Acute ear infection (otitis media). Ear infection occurs when bacteria or viruses infiltrate the space behind the eardrum. It's a frequent complication of common colds in children. Typical signs and symptoms include earaches and, in some cases, a green or yellow discharge from the nose or the return of a fever following a common cold. Children who are too young to verbalize their distress may simply cry or sleep restlessly. Ear pulling is not a reliable sign.
A cold can trigger wheezing in children with asthma.
In adults or children, a common cold that doesn't resolve may lead to sinusitis — inflammation and infection of the sinuses.
Other secondary infections:

These include strep throat (streptococcal pharyngitis), pneumonia, and croup or bronchiolitis in children. These infections need to be treated by a doctor.

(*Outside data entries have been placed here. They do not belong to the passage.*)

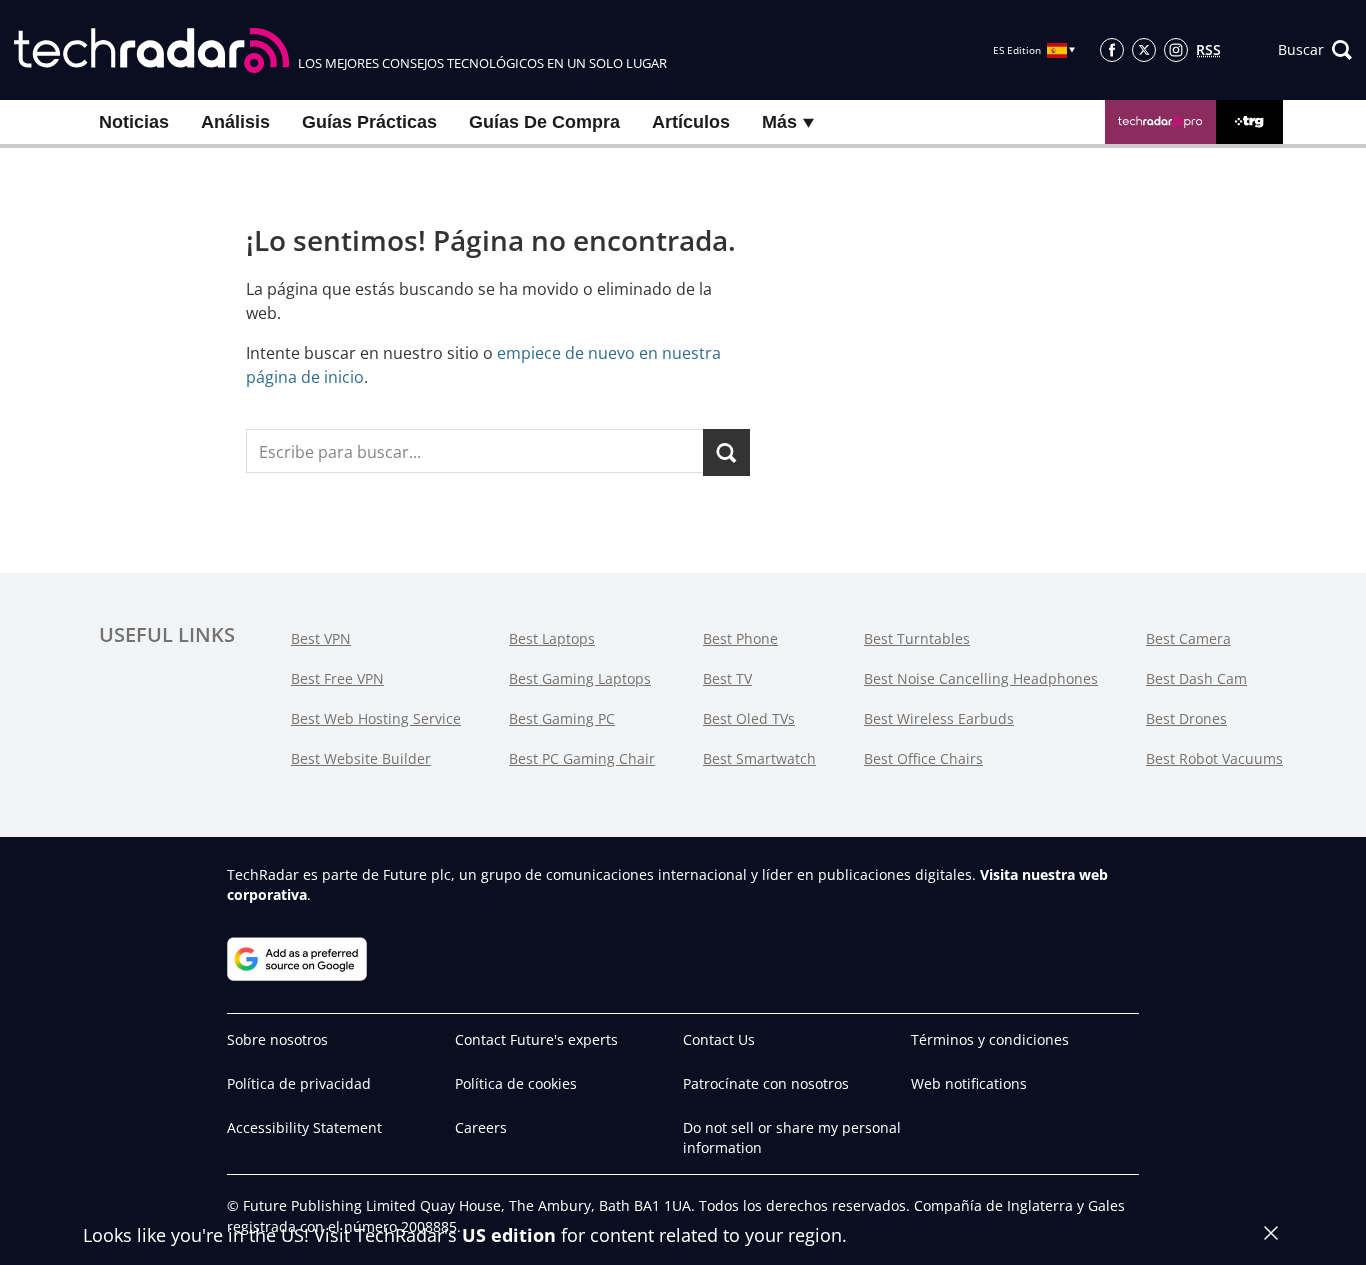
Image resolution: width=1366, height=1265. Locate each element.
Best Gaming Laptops (580, 678)
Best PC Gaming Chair (582, 758)
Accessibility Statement (304, 1127)
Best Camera (1188, 638)
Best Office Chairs (923, 758)
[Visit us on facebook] (1112, 50)
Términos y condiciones (990, 1039)
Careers (481, 1127)
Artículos (691, 122)
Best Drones (1186, 718)
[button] (1315, 50)
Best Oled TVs (749, 718)
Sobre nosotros (277, 1039)
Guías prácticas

There's no cure for the common cold. Antibiotics are of no use against cold viruses. Over-the-counter (OTC) cold preparations won't cure a common cold or make it go away any sooner, and most have side effects. Here's a look at the pros and cons of some common cold remedies.

Vitamin C will greatly help in reducing runny nose.
Pain relievers: 
For fever, sore throat and headache, many people turn to acetaminophen (Tylenol, others) or other mild pain relievers. Keep in mind that acetaminophen can cause liver damage, especially if taken frequently or in larger than recommended doses. Don't give acetaminophen to children under 3 months of age, and be especially careful when giving acetaminophen to older babies and children because the dosing guidelines can be confusing. For instance, the infant-drop formulation is much more concentrated than the syrup commonly used in older children. Use caution when giving aspirin to children or teenagers. Though aspirin is approved for use in children older than age 2, children and teenagers recovering from chickenpox or flu-like symptoms should never take aspirin. This is because aspirin has been linked to Reye's syndrome, a rare but potentially life-threatening condition, in such children.
Decongestant nasal sprays:
Adults shouldn't use decongestant drops or sprays for more than a few days because prolonged use can cause chronic rebound inflammation of mucous membranes. And children shouldn't use decongestant drops or sprays at all. There's little evidence that they work in young children, and they may cause side effects.
Cough syrups:
The Food and Drug Administration (FDA) and the American Academy of Pediatrics strongly recommend against giving OTC cough and cold medicines to children younger than age 2. Over-the-counter cough and cold medicines don't effectively treat the underlying cause of a child's cold, and won't cure a child's cold or make it go away any sooner. These medications also have potential side effects, including rapid heart rate and convulsions.